Stephen A. Smith and Skip Bayless were locked in a war of words last week following the First Take host’s appearance on JJ Redick’s Old Man and the Three podcast.

The origins of their partnership were discussed and Bayless admitted he did not like the way Smith characterized the state of First Take before he arrived on set. Smith insisted that Bayless simply misunderstood what he meant by saying that he was told the show needed him.

Over the weekend, Skip Bayless says he and Stephen A. Smith got together at the Bayless home in California to talk things out in private.

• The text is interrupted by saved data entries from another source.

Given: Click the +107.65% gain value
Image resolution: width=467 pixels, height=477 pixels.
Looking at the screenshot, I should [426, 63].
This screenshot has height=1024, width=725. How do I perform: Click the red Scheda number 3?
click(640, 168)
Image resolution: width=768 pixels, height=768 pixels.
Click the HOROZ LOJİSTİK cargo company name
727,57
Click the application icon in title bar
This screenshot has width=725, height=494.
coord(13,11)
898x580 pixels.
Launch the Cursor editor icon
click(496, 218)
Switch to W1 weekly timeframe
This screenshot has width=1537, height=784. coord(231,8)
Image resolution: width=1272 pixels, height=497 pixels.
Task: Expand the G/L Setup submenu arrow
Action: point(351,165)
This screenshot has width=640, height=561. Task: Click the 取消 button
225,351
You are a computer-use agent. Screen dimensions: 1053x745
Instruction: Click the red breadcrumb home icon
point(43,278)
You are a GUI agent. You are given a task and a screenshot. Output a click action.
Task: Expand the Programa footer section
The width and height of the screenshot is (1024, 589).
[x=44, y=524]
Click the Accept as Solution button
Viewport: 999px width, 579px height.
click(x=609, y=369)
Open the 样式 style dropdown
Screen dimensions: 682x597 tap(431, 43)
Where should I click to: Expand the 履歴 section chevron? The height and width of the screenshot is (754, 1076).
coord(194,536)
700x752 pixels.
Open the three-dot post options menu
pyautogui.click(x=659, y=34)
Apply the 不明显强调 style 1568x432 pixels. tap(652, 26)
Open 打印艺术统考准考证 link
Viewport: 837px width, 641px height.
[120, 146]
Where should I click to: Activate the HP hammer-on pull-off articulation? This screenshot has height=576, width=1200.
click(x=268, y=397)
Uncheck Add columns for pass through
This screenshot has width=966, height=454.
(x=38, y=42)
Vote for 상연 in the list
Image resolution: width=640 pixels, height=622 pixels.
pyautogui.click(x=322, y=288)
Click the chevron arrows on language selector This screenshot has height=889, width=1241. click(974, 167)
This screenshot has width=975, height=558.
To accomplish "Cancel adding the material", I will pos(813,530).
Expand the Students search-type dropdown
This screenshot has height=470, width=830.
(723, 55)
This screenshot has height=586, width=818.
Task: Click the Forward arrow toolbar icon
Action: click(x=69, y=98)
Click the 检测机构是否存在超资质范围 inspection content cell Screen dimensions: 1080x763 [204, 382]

“He was in LA, he came over, we sat by the pool,” he said on the latest episode of The Skip Bayless Show. “It wasn’t the easiest conversation for a while, but we slowly but surely sorted it out. We got through it, and we have been through so much together.”

Bayless reiterated that he considers Smith a brother. They love each other. That doesn’t mean they are always going to remember events the same way or see eye-to-eye all the time.

“Brothers fight. We have fought before. I’m assuming we will fight again.”

Fighting doesn’t mean the relationship is fractured. In fact, Skip Bayless was adamant that he remains closer to Smith than he is to most people in his life.

“I don’t trust easily because of the way I was raised, but I do trust Stephen Anthony Smith. Trust him with my life. Always have and always will. I trust he will always be there for me, and you better believe I will always be there for him.”